Lista de tarefas —
1) Segundo o texto sobre A Rebelião, em que ano os insurgentes do povo kanak invadiram um posto policial?
2) As afirmações a seguir concordam com o texto sobre A Rebelião? Para cada uma, responda sim ou não e cite as palavras do texto que decidem a questão. (a) O filme tem 136 minutos de duração. (b) Rios Vermelhos foi estrelado por Halle Berry. (c) A Nova Caledônia fica perto das ilhas de Fiji.
3) Transcreva do texto sobre A Rebelião o trecho que vai de "Seu segundo filme, O" até "dos problemas enfrentados.".

Texto fornecido —
A Rebelião
(L'Ordre et la Morale, 2011)
Drama - 136 min.
Direção: Matthieu Kassovitz
Roteiro: Matthieu Kassovitz, Benoit Jaubert e Pierre Geller
com: Matthieu Kassovitz, Iabe Lapacas
Matthieu
Kassovitz, mais conhecido por seus papeis como ator em filmes como Fabuloso
Destino de Amélie Poulain, Munique, A Isca Perfeita é sim um diretor talentoso.
Seu segundo filme, O Ódio é um cult por excelência, e seu primeiro trabalho de
"gênero" rendeu o ótimo policial Rios Vermelhos, estrelado por Jean
Reno e Vincent Cassel. Em compensação, Kassovitz vinha de dois trabalhos bem
fracos, o medonho Na Companhia do Medo (estrelado por Halle Berry) e a ficção
científica meia boca Missão Babilônia (essa estrelada por Vin Diesel).
Kassovitz levou
três anos desde seu último filme, o citado Missão Babilônia, para voltar à
cadeira de diretor, mas o fez com grande competência nesse drama de guerra,
aqui chamado A Rebelião.
Contando a
"historia real" da intervenção policial e militar no arquipélago da
Nova Caledônia, uma das muitas colônias francesas no final dos anos 80,
Kassovitz mostra como a defesa "da ordem e da moral" nem sempre são caminhos
corretos e tem como real motivação a resolução dos problemas enfrentados.
Em 1988, insurgentes
do povo kanak invadiram um posto policial como protesto contra uma lei que
poderia destruir a cultura local e na tentativa de conseguir sua independência.
No meio da confusão, a invasão pacifica acabou tomando ares trágicos e quatro
policiais foram mortos e diversos outros acabaram sendo sequestrados. Muito próximo
da eleição francesa, a GIGN (espécie de SWAT francesa) é enviada até o
arquipélago para solucionar a situação dos reféns, já que a Nova Caledônia,
apesar de encravada no Pacífico (fica próximo às ilhas de Fiji) é parte do
território francês e, portanto responsabilidade da policia do país.
Acompanhamos a
historia pelos olhos do capitão Philippe Legorjus (Kassovitz) especialista em
negociação que é enviado para liderar as forças especiais e resgatar os reféns
dos insurgentes. Porém, ao desembarcar no país acaba sendo informado que sua
atuação no país seria limitada diante do comando militar que assumiria a
situação.

Linhas fornecidas —
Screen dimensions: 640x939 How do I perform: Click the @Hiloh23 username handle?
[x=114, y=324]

---

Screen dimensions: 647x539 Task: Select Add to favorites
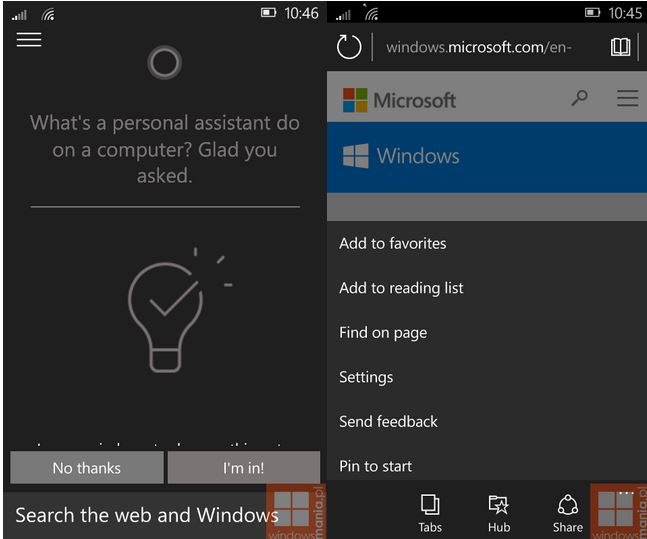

---

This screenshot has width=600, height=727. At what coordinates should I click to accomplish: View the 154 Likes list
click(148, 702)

Respostas do exercício —
1) Em 1988.

2)
(a) Sim: "Drama - 136 min."
(b) Não: "estrelado por Jean Reno e Vincent Cassel"
(c) Sim: "fica próximo às ilhas de Fiji"

3)
Seu segundo filme, O Ódio é um cult por excelência, e seu primeiro trabalho de
"gênero" rendeu o ótimo policial Rios Vermelhos, estrelado por Jean
Reno e Vincent Cassel. Em compensação, Kassovitz vinha de dois trabalhos bem
fracos, o medonho Na Companhia do Medo (estrelado por Halle Berry) e a ficção
científica meia boca Missão Babilônia (essa estrelada por Vin Diesel).
Kassovitz levou
três anos desde seu último filme, o citado Missão Babilônia, para voltar à
cadeira de diretor, mas o fez com grande competência nesse drama de guerra,
aqui chamado A Rebelião.
Contando a
"historia real" da intervenção policial e militar no arquipélago da
Nova Caledônia, uma das muitas colônias francesas no final dos anos 80,
Kassovitz mostra como a defesa "da ordem e da moral" nem sempre são caminhos
corretos e tem como real motivação a resolução dos problemas enfrentados.